$ \lim_{x \to 0} \frac{\sin(\pi x)}{\tan(\sqrt{3} x)} $
I need a step by step explanation. Thank you.
$ \lim_{x \to 0} \frac{\sin(\pi x)}{\tan(\sqrt{3} x)} $
I need a step by step explanation.

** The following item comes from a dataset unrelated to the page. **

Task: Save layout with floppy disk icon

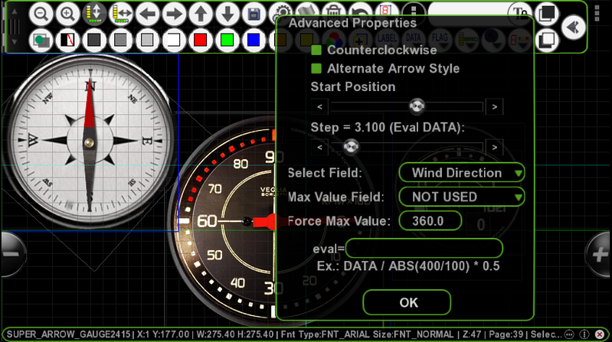Action: tap(254, 14)
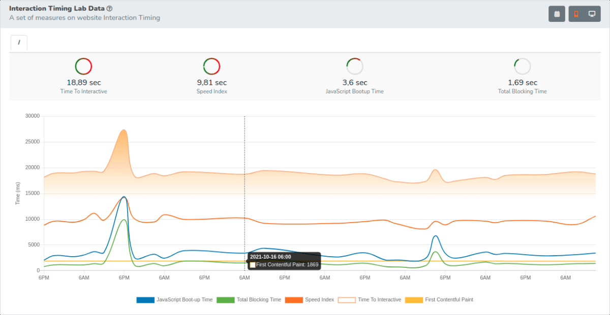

Thank you.
Hint:
First, let's expand what we are looking at:
$\begin{align} \frac{\sin(\pi x)}{\tan(\sqrt{3}x)} = \frac{\sin(\pi x)}{\frac{\sin(\sqrt{3} x)}{\cos(\sqrt{3} x)}} = \sin(\pi x) \cdot \frac{\cos(\sqrt{3}x)}{\sin(\sqrt{3}x)} = \sin(\pi x)\cdot\frac{1}{\sin(\sqrt{3}x)}\cdot \cos(\sqrt{3}x). \end{align}$ Next, we want to get each $\sin$ term in the form $\frac{\sin(t)}{t}$. One way to do that is to multiply by "$1$" in a helpful way: $\begin{align} \sin(\pi x)\cdot\frac{1}{\sin(\sqrt{3}x)}\cdot \cos(\sqrt{3}x) &= \sin(\pi x)\frac{\pi x}{\pi x} \cdot \frac{1}{\sin(\sqrt{3}x)} \cdot \frac{\sqrt{3}x}{\sqrt{3} x} \cos(\sqrt{3}x) \\ &= \frac{\sin(\pi x)}{\pi x} \cdot \frac{\sqrt{3} x}{\sin(\sqrt{3} x)} \cdot \frac{\pi x}{\sqrt{3} x} \cos(\sqrt{3} x). \end{align}$
I'll let you take a limit and see what happens.
Results going to be used:
What you have is \begin{align*} \lim_{x \to 0}\: \frac{\sin(\pi{x})}{\tan\sqrt{3}{x}} &= \lim_{x \to 0} \: \frac{\sin\pi{x}}{\pi{x}} \times \frac{\sqrt{3}x}{\tan{\sqrt{3}x}} \times \frac{\pi{x}}{\sqrt{3}x} \\ &= \lim_{x \to 0} \: \frac{\pi{x}}{\sqrt{3}x} = \frac{\pi}{\sqrt{3}} \end{align*}
As you have a $0/0$ form, L'Hôpital's rule works nicely here: \eqalign{ \lim_{x\rightarrow 0}{\sin(\pi x)\over \tan(\sqrt3 x) } &=\lim_{x\rightarrow 0}{\bigl[ \sin(\pi x)\bigr]'\over \bigl[\tan(\sqrt3 x)\bigr]' }\cr &=\lim_{x\rightarrow 0}{ \cos(\pi x) \cdot [\pi x]'\over \sec^2(\sqrt3 x)\cdot\bigl[ \sqrt 3 x\bigr]' }\cr &=\lim_{x\rightarrow 0}{\pi\cos(\pi x)\over \sqrt 3\,\sec^2(\sqrt3 x) }\cr &=\lim_{x\rightarrow 0}\Bigl[{\pi \over \sqrt 3}\cos(\pi x)\,\cos^2(\sqrt3 x) \Bigr]\cr &= {\pi\over\sqrt3}.}
Of course, the other answers are nicer, as they are more elementary.